Thread: Fault with initcap

Fault with initcap

From
Shaozhong SHI
Date:
I tried initcap and found a major problem with it.

Initcap of notemachine is NoteMachine.

Initcap of Sainsbury's Bank is Sainsbury'S bank.

This is not expected.

Anyway to get around this problem?

Regards,

David

Aw: Fault with initcap

From
Karsten Hilbert
Date:
> I tried initcap and found a major problem with it.
> Initcap of notemachine is NoteMachine.
> Initcap of Sainsbury's Bank is Sainsbury'S bank.
> This is not expected.
>
> Anyway to get around this problem?
 
Sure. Step one: define "expected"

Karsten



Re: Fault with initcap

From
Rob Sargent
Date:

> On Oct 12, 2021, at 10:30 AM, Shaozhong SHI <shishaozhong@gmail.com> wrote:
> 
> I tried initcap and found a major problem with it.
> 
> Initcap of notemachine is NoteMachine.
My version 12 system gives Notemachine
> 
> Initcap of Sainsbury's Bank is Sainsbury'S bank.
> 
> This is not expected.
> 
> Anyway to get around this problem?
> 
> Regards,
> 
> David




Re: Fault with initcap

From
Steve Midgley
Date:


On Tue, Oct 12, 2021 at 9:54 AM Rob Sargent <robjsargent@gmail.com> wrote:


> On Oct 12, 2021, at 10:30 AM, Shaozhong SHI <shishaozhong@gmail.com> wrote:
>
> I tried initcap and found a major problem with it.
>
> Initcap of notemachine is NoteMachine.
My version 12 system gives Notemachine
>
> Initcap of Sainsbury's Bank is Sainsbury'S bank.
>
> This is not expected.
>
> Anyway to get around this problem?
>


Pg v.13 doesn't have a problem with notemachine either, but does seem to screw up Sainsbury's Bank as Sainsbury'S bank.
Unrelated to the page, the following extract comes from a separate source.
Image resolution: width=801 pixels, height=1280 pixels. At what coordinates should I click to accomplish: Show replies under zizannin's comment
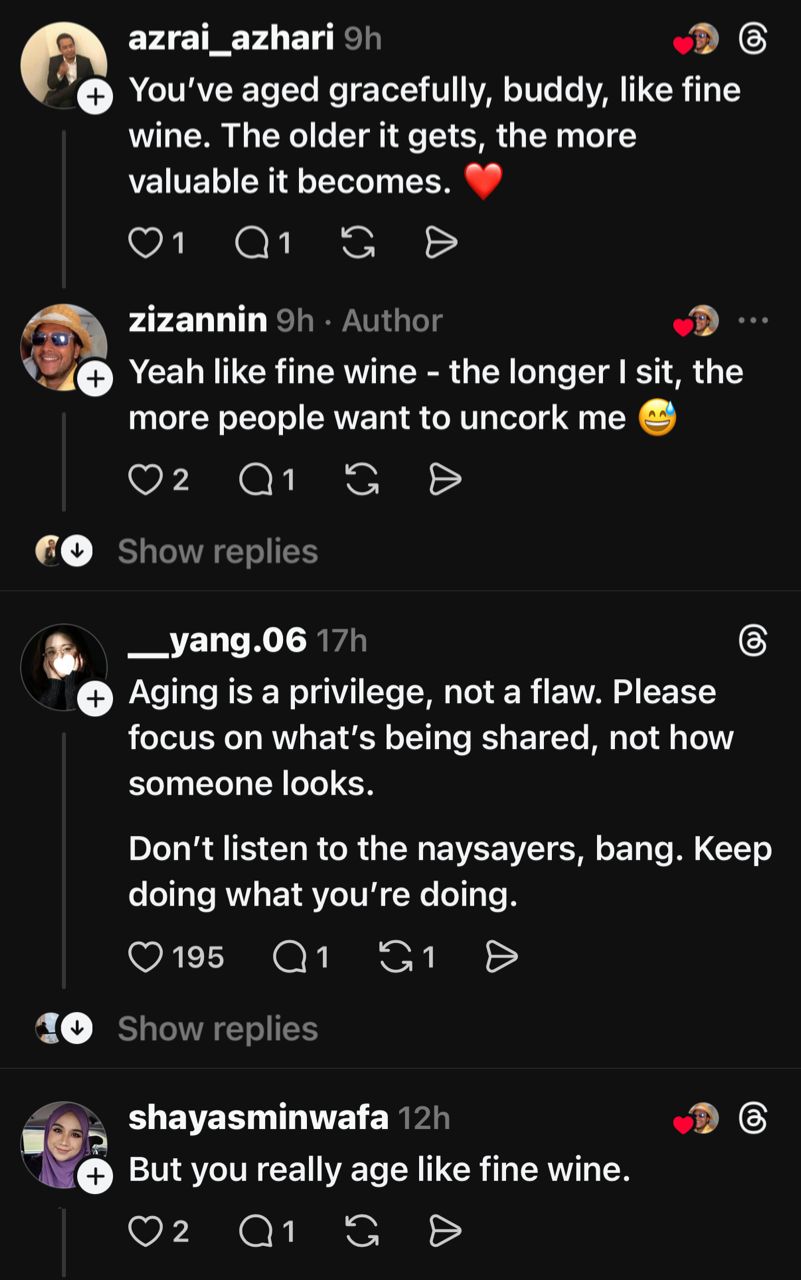coord(217,551)
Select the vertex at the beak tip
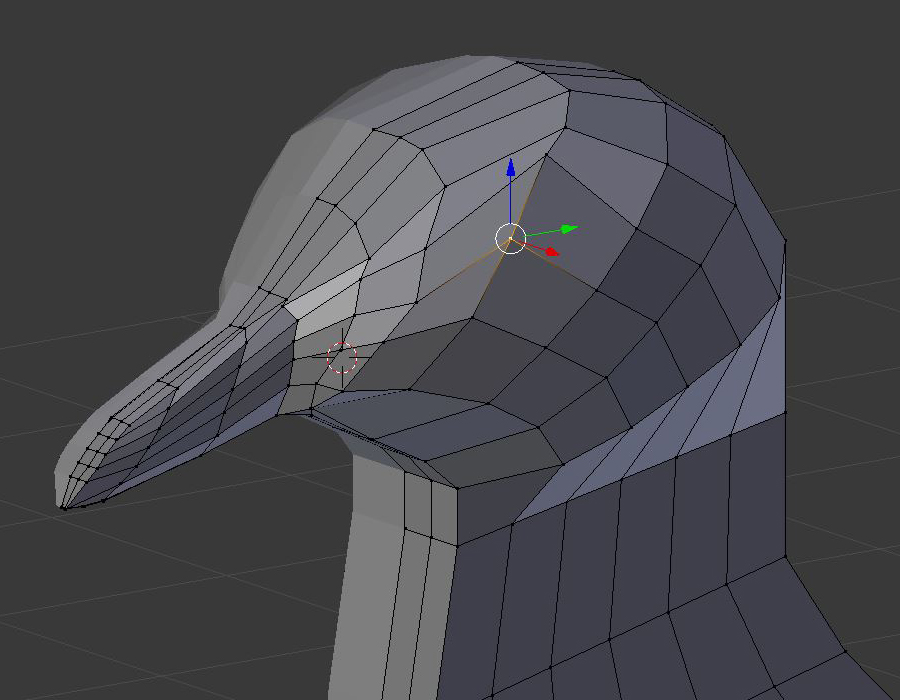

The only way I could think of fixing this would be to swap out the apostrophe with an alpha string not present in the string, and then swap back when you're done (see example above -- I'm not recommending using "xyzxyz" - that's just an example. And ideally you'd search for your placeholder string first to be sure it doesn't exist, or escape it).

Or just use a regexp to solve your casing problem -- maybe break up your string by whitespace into array elements, uppercase the first letter of each array and the concat the array elements back?

Steve
 

Re: Fault with initcap

From
Metin Ulusinan
Date:
I tried both on PostgreSQL 11.13 and yes "Sainsbury's bank" 's "S" is buggy, but notemachine is not.

Will anyone try @ 14?


nsversion
NotemachineSainsbury'S BankPostgreSQL 11.13 (Debian 11.13-0+deb10u1) on x86_64-pc-linux-gnu, compiled by gcc (Debian 8.3.0-6) 8.3.0, 64-bit


On Tue, Oct 12, 2021 at 7:30 PM Shaozhong SHI <shishaozhong@gmail.com> wrote:
I tried initcap and found a major problem with it.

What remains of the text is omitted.